Quant à l’application des peines plancher – c’est-à-dire l’application automatique de peines qui ne peuvent être inférieures à ce qui est prévu par les textes –, la ministre de la Justice demande instamment aux magistrats de tenir compte de la situation personnelle, sociale et économique de chaque prévenu. Un dispositif qu’elle souhaite, à terme, supprimer (3).

La baisse de la surpopulation carcérale via les aménagements de peine

Le taux de la surpopulation carcérale est encore « extrêmement élevé », note la garde des Sceaux : il est supérieur à 200 % dans 11 établissements pénitentiaires et compris entre 150 et 200 % dans 31 autres. De plus, parmi les détenus, 40 % ont été condamnés à des peines fermes de moins de six mois et 45 % sont à moins de six mois de la fin de leur peine. Au vu de ces constats, Christiane Taubira entend réorienter la politique pénale « vers plus d’efficacité ». Elle invite donc dans sa circulaire les juridictions à veiller tout particulièrement à l’aménagement des peines d’emprisonnement, en particulier les peines anciennes ou inférieures à six mois. Les demandes présentées en ce sens doivent être traitées « dans les meilleurs délais » tant en ce qui concerne les condamnés libres que les personnes incarcérées. Dans ce cadre, la surveillance électronique de fin de peine et la procédure simplifiée d’aménagement des peines (4) prévues par la loi pénitentiaire doivent être développées.

Plus globalement, la garde des Sceaux demande aux juridictions de « privilégier les peines qui permettent de prononcer une sanction compréhensible par tous, préservant l’intérêt des victimes et les mieux à même de prévenir le risque de récidive et de favoriser la réinsertion de la personne condamnée ».

La prise en compte des victimes

Pour la ministre, « l’accompagnement des victimes, par une association d’aide aux victimes, avant, pendant et après le procès doit demeurer une priorité ». Concrètement, pour elle, il s’agit de « favoriser les mesures les plus opérationnelles » pour leur permettre de bénéficier d’un accueil et d’une écoute de qualité dès leur dépôt de plainte, d’exercer leurs droits, et de disposer des informations nécessaires à leur bonne compréhension du processus pénal.
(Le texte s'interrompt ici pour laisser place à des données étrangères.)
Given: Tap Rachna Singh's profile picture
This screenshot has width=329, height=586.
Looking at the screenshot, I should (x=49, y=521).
C’est pourquoi Christiane Taubira rappelle que chaque tribunal de grande instance doit être doté d’un bureau d’aide aux victimes (BAV), dont la création est désormais encadrée (5). Pour mémoire, la loi de finances pour 2012 a prévu l’installation cette année de 12 nouveaux BAV, portant leur nombre total à 50. Parallèlement, la garde des Sceaux invite les juridictions et les préfets à développer les permanences d’associations d’aide aux victimes, en particulier au sein des unités de police et de gendarmerie (6).
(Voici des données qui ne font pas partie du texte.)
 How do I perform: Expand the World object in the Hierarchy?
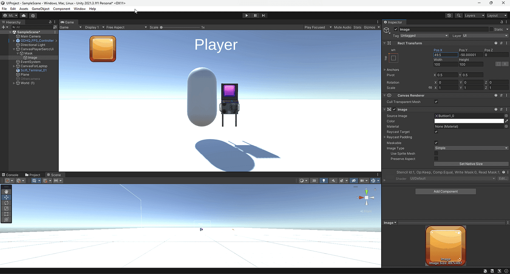pos(14,83)
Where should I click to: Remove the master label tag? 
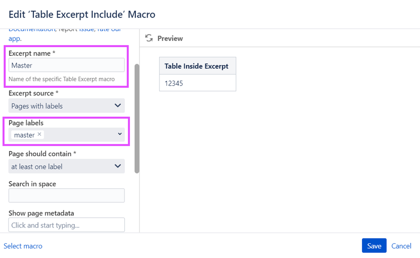pyautogui.click(x=40, y=134)
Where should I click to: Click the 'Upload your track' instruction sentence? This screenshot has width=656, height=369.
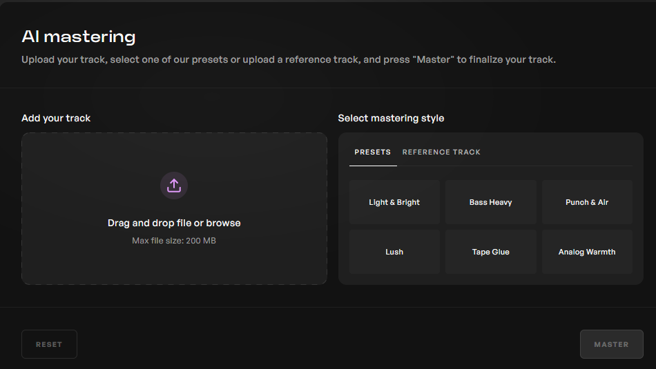(289, 60)
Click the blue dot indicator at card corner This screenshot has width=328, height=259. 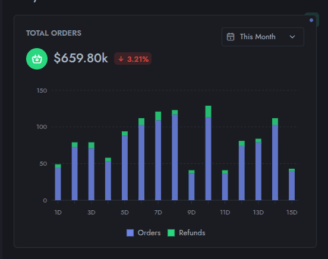[311, 20]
Par ailleurs, souligne la circulaire, « l’indemnisation effective des victimes est une priorité gouvernementale qui nécessite de les orienter efficacement vers les instances appropriées ». Aussi préconise-t-elle de « prévoir la mise à disposition de formulaires de saisine de la commission d’indemnisation des victimes d’infractions et du service d’aide au recouvrement des victimes d’infractions et de leurs notices explicatives à la sortie de la salle d’audience » ou encore « l’envoi de tels formulaires conjointement à l’envoi du jugement ».

[Circulaire n° CRIM 2012-16/E-19.09.2012 du 19 septembre 2012, NOR : JUSD1234837C, disponible sur www.justice.gouv.fr]
Notes

(1) En effet, a expliqué la ministre de la Justice, « l’incarcération aggrave le risque de récidive puisque 63 % des personnes détenues ayant achevé leur peine sans aménagement sont de nouveau condamnées dans un délai de cinq ans, contre 39 % pour celles qui ont terminé leur peine sous le régime de la libération conditionnelle ».

(2) Voir ASH n° 2775 du 21-09-12, p. 13.

(3) Voir ASH n° 2768 du 13-07-12, p. 16.

(4) Voir ASH n° 2679 du 22-10-10, p. 47.

(5) Voir ASH n° 2759 du 11-05-12, p. 17.

(6) Ces permanences pourraient, selon la circulaire, être financées grâce aux crédits du Fonds interministériel pour la prévention de la délinquance.